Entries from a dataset
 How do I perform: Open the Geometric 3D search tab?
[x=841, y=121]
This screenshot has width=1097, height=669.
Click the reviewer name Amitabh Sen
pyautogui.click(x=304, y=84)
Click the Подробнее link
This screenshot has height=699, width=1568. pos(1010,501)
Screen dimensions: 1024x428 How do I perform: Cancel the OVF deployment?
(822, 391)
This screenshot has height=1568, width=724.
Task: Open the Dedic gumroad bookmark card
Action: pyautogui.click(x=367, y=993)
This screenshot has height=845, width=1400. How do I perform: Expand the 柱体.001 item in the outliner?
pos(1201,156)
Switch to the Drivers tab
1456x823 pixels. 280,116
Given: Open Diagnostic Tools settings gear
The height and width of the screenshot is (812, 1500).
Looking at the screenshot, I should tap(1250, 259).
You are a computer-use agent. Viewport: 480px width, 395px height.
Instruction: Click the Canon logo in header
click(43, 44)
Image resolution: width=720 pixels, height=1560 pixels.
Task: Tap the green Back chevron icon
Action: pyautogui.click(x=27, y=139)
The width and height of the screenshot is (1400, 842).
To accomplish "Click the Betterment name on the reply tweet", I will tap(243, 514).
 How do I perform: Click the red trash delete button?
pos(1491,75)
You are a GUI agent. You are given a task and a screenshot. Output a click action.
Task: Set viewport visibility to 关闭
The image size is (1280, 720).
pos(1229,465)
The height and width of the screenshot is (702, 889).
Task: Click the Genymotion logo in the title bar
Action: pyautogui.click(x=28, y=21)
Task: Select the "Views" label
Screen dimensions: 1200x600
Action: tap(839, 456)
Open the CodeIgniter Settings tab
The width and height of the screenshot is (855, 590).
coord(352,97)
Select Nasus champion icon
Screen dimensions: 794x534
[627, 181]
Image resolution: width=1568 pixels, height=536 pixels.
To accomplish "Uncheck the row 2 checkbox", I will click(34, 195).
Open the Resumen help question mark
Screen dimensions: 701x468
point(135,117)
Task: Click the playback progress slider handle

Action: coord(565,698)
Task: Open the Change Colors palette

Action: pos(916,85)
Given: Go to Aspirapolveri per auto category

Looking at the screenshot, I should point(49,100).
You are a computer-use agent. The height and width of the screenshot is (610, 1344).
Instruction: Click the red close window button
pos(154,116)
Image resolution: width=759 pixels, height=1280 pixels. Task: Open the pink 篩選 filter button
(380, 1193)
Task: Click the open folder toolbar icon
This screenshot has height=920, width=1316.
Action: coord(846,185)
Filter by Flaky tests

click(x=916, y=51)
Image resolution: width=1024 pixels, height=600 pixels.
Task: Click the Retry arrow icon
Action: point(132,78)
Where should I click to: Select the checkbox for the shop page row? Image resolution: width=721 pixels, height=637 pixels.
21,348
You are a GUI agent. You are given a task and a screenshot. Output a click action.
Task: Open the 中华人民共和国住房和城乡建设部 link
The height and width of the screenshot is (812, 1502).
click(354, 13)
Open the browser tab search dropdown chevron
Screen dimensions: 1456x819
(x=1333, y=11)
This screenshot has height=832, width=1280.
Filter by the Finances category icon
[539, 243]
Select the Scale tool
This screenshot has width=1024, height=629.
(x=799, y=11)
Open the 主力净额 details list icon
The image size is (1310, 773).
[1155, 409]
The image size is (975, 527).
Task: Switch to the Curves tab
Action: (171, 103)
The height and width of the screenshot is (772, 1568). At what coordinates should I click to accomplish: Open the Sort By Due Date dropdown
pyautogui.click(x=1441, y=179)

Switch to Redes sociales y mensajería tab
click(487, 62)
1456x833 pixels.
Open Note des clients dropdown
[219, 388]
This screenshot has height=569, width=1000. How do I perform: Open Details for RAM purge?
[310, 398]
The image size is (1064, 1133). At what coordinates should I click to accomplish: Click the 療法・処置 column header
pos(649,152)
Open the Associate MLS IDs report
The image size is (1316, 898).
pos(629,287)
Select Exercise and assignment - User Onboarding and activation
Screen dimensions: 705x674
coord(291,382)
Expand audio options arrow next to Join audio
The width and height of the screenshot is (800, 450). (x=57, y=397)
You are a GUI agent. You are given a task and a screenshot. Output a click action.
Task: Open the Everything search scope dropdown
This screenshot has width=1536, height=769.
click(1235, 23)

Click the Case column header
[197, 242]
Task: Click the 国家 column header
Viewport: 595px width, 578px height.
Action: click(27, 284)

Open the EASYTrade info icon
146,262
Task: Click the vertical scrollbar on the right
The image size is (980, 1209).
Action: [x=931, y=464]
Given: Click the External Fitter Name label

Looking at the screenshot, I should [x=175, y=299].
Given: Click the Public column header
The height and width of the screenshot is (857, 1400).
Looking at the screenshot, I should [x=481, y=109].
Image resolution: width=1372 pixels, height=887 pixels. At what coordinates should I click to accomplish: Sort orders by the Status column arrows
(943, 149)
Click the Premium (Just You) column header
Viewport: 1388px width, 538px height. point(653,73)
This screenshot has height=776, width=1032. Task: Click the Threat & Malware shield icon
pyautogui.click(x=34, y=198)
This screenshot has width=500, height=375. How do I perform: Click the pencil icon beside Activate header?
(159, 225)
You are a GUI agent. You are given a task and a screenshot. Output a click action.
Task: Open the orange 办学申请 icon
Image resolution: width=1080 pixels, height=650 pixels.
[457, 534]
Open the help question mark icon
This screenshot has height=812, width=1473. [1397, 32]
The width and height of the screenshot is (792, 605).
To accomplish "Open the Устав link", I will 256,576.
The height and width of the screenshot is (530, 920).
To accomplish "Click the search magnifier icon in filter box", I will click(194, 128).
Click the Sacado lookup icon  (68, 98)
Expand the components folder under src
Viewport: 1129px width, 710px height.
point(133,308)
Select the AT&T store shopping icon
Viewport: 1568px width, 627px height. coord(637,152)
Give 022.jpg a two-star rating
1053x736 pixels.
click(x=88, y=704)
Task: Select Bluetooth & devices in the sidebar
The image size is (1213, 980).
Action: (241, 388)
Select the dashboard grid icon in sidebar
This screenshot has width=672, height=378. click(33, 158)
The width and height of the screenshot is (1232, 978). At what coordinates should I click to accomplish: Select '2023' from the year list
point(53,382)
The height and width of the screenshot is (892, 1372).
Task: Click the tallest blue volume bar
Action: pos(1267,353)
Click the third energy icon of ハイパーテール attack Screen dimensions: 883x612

What you have to do:
Count how many lines of the records above contain the string "computer", treating case as significant, and reply with that number alone.

Written response:
2